Take Care Plus New Jersey, for example. The nonprofit behavioral health provider offers comprehensive, recovery-focused integrated primary care, mental health care and substance use disorder (SUD) treatment services across northern New Jersey. It provides outpatient, inpatient, residential and community-based care.

While there aren’t any HBCUs in New Jersey, Care Plus has found success in working with those in nearby states, according to Brigitte Johnson, the organization’s executive senior VP of corporate affairs, compliance and in-house counsel.

“We started … reaching out to the HBCUs that may not be in our area, but probably have students that are from New Jersey,” Johnson said during the webinar. “We’re [also] talking about actually saying to some of our local colleges, ‘We need minorities, and this is the reason why.’ Then, we’re really trying to solicit and advertise for minorities to come to Care Plus.”

On top of that, Care Plus is looking at offering more supervision as a lure to draw in workers with provisional licenses.

Revamping retention

While recruitment is undoubtedly important, it’s only half the battle. Retention can be equally difficult.

When it comes to retention, Carolyn Petrak — associate executive director of the Ability Network of Delaware — said some of her members have found success in creating an inclusive, supportive culture and outlining potential career growth pathways and opportunities.

The Ability Network of Delaware is an association that represents disability service providers across the state.

“You would have to create a career pathway if you’re going to recruit [and retain] for the immense need in this field,” Petrak said.

Harley agreed. She encouraged providers to explore development programs and ask workers about their professional goals early on.

Meanwhile, Johnson said Care Plus NJ recently formed a diversity and inclusion committee to review policies and procedures for implicit bias.

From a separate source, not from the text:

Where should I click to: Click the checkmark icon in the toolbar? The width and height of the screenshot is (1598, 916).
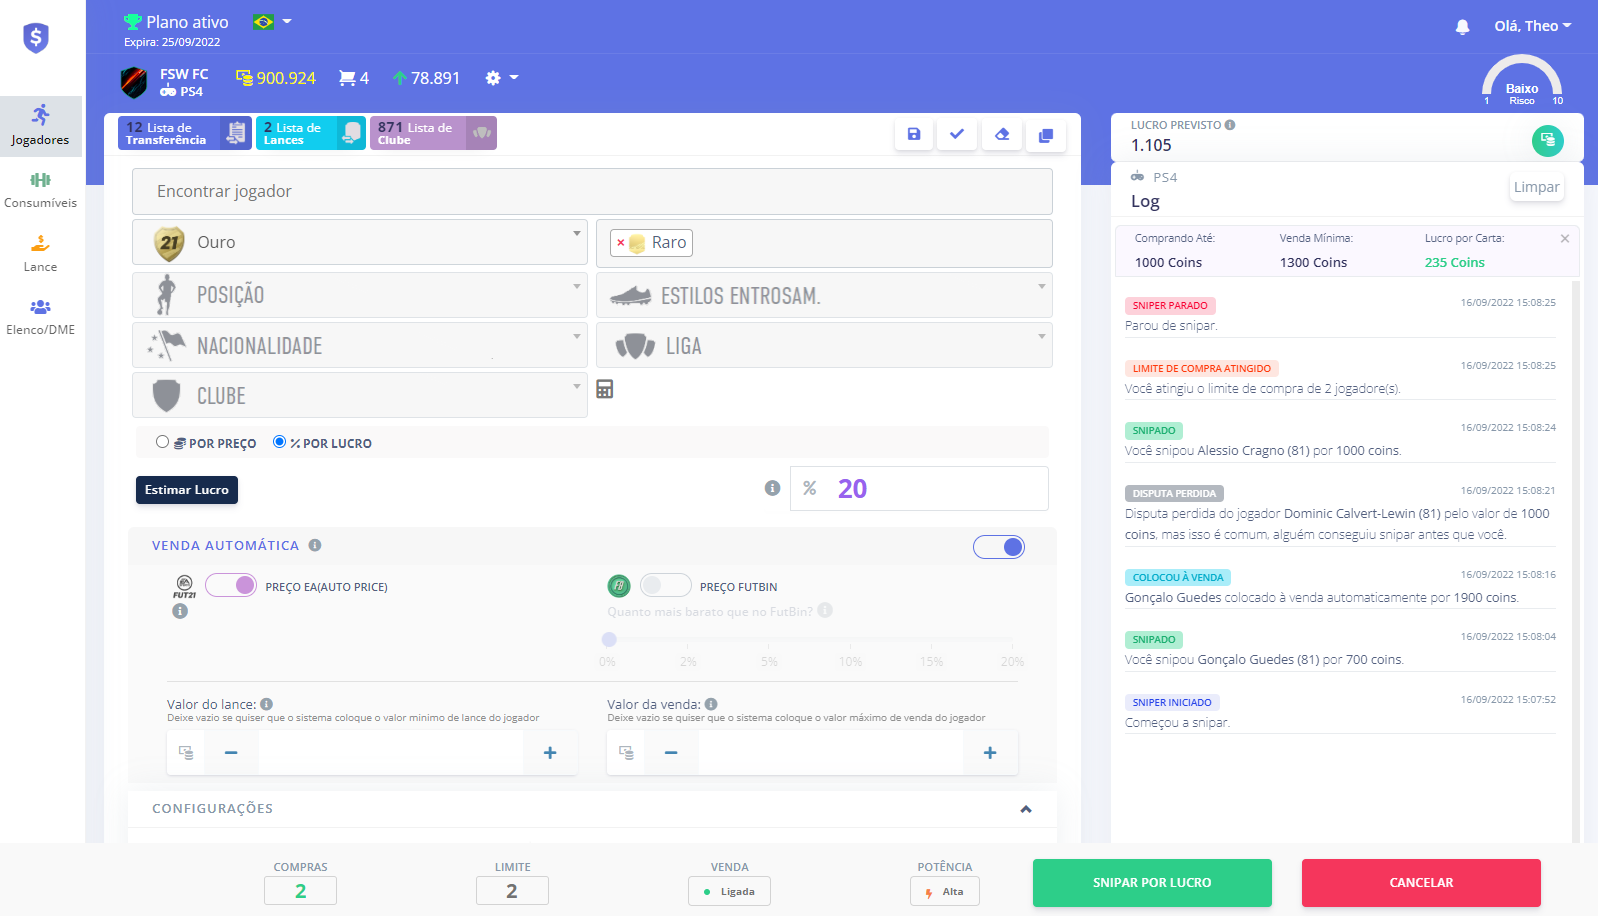click(957, 134)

So far, it’s already identified a few areas that need improvement to make the workplace more welcoming.

“We started talking about certain policies that we have in place that are not seeming inclusive,” Johnson said. “One thing, for example, was our dress code, so we started looking at our dress code: How could we change that? How can we make it more inclusive?”

Finally, Ingoglia said the pandemic is a good reminder that providers have to be understanding of employees’ personal needs, which can help keep employees happy in the long-run. As such, the National Council has implemented options like flex scheduling to give people the flexibility they need.